Sheila Thomson has been driving for more than 70 years
Sheila Thomson makes the 15-mile round trip in her Peugeot 106 from her home in Broughty Ferry, near Dundee, to church in Invergowrie every Sunday.
Mrs Thomson has been driving for more than 70 years but has never sat a test because she first got behind the wheel before they were introduced.
The record for the oldest driver was previously thought to belong to 101-year-old Charlie Howarth.
Mrs Thomson has lived alone since the death of her husband 20 years ago and is looked after by three neighbours. She celebrated her 105th birthday on 19 April with them and a cousin from Edinburgh.

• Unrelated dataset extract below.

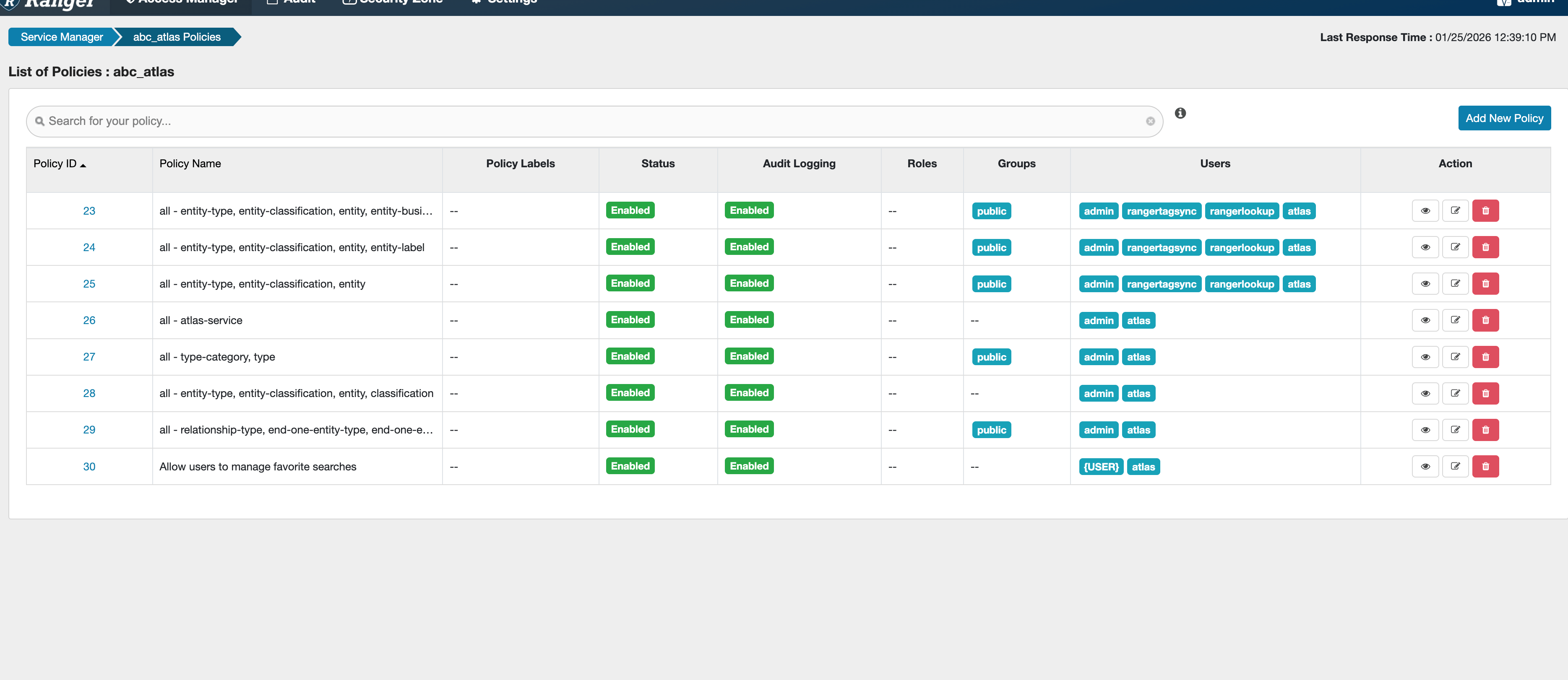1568x680 pixels.
Task: Click the Add New Policy button
Action: click(1503, 118)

She was born in 1902, the same year that Edward VII came to the throne after the death of his mother Queen Victoria. The year also saw the second Boer War end.
Mrs Thomson said: "I don't take the car into heavy traffic but I still take it on the trip to church.

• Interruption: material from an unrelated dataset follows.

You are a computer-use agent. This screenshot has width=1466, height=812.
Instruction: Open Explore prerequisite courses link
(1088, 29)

"I don't get nervous, I just take it as I find it. I take the quieter streets. You just have to watch what you are doing."
As well as making the weekly journey from her home to Invergowrie Parish Church, which she has attended for more than 60 years, she also drives to the local shops.
Driving tests did not exist when she first got behind the wheel back in the early 1930s. "It was too long ago for all that," she said.
It had been believed that Mr Howarth, from West Yorkshire, was Britain's oldest driver.
His first car was a Ford Model T, and he got his first ticket for speeding at the age of 99 when caught by a speed camera in his Rover automatic.